In article , Alun Palmer
writes:

I eventually passed code in 1993, but if it weren't for the *@#%^&!
code test I could have had an HF licence in 1971.


Alun:

The problem wasn't the "*@#%^&! code test" at all. It was you and your
negative attitude toward it.


Only partly true. My negative attitude I freely admit.


OK, fine.

However, I had no
aptitude for the subject, and still don't.


That cannot be true, or you would never have been able to pass the test at all.


Who knows why I should be good
at science and languages, and yet lousy at woodwork and CW, and yet it's
so.


Could part of the answer be...attitude?

Each of us has innate abilities in some things, balanced by innate
incompetence in others, i.e everyone is unique.


Where I work, we have the saying:

"Everyone is good at something"

I feel that this has been
ignored by the pro-code side of the debate, or rather that it is known
damn well, but none of you will admit it!


Not at all! People have varying levels of innate ability.

Passing the tests, however, do not require anything like an expert level of
skill, nor much innate ability.

It is possible to learn something that one is no good at in order to pass
a test, although unlikely that practical fluency in the skill would ever
be acheived.


Maybe not. But practical fluency is not required.

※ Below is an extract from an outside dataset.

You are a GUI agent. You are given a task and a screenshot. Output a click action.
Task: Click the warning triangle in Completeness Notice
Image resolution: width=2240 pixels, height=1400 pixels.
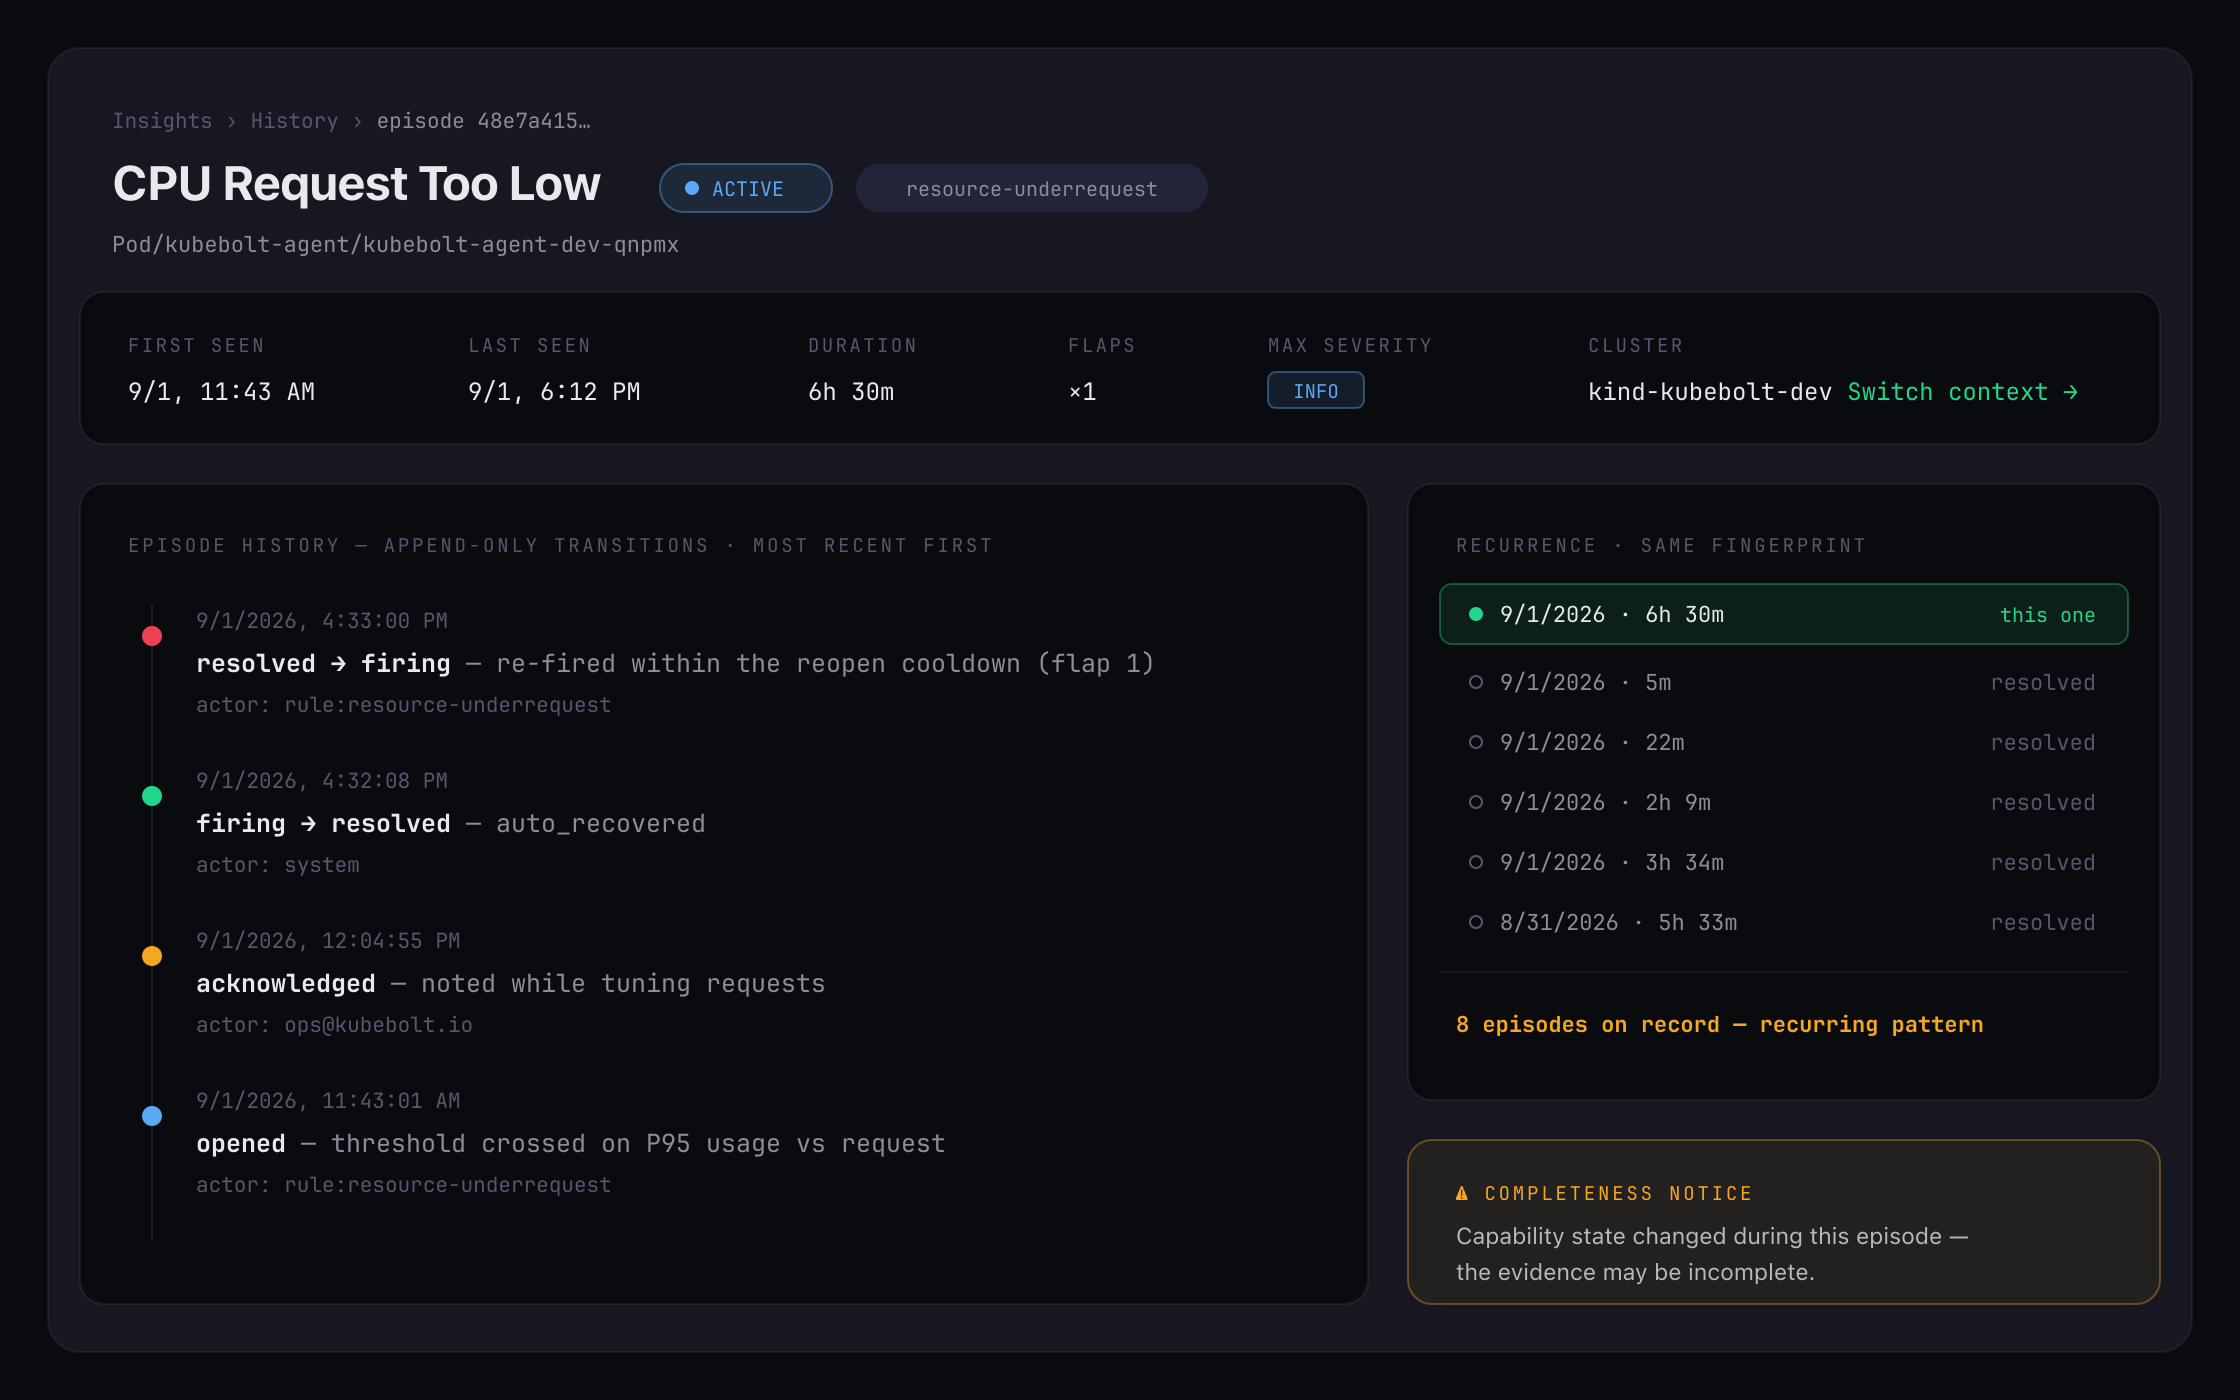coord(1462,1193)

It is even possible to learn something that one is both no
good at and has no interest in, although much harder, and then the level
of difficulty becomes crushingly hard.


There ya go - addy-tood.

This is true of any skill, and
interest is, if anything, maybe more important than ability, but any
schoolteacher will tell you that when neither are present in even the
snallest degree the chance of success is slim to none. So it was with me
and Morse code. I did it eventually, with a huge amount of outside help,
without which I would never have succeeded on my own. The reason I didn't
succeed earlier is straightforward - I didn't get help before.


If you believe you cannot - you cannot.

Had someone told me when I was growing up that someday I'd complete marathons,
I'd have said they were nuts. Never saw myself as "athletic". Never involved in
sports at school in any way. Did not start road running until 1981. Yet by age
30 I was a marathoner.

So there it is. I have a negative attitude, coupled with zero aptitude,
and have never heard any convincing argument in these last 32 years as to
why I should have had to have done it in the first place. Sure, I've heard
lots of lame excuses as to why there should be a CW test, but nothing even
approaching anything beleivable. No doubt CW is very useful, but I am no
bloody good at it, and I prefer to actually _talk_ on the radio in the
first place. That's all. No PSK31, no SSTV, no RTTY, etc. Boring and
limited to some, but if you prefer CW or PSK, or WHY, then you're welcome
to use them.


OK, fine.

Now take that attitude and argument and apply it to the theory part of the
written test. Keep in mind how many hams today use manufactured equipment, and
how few would actually attempt to repair their gear.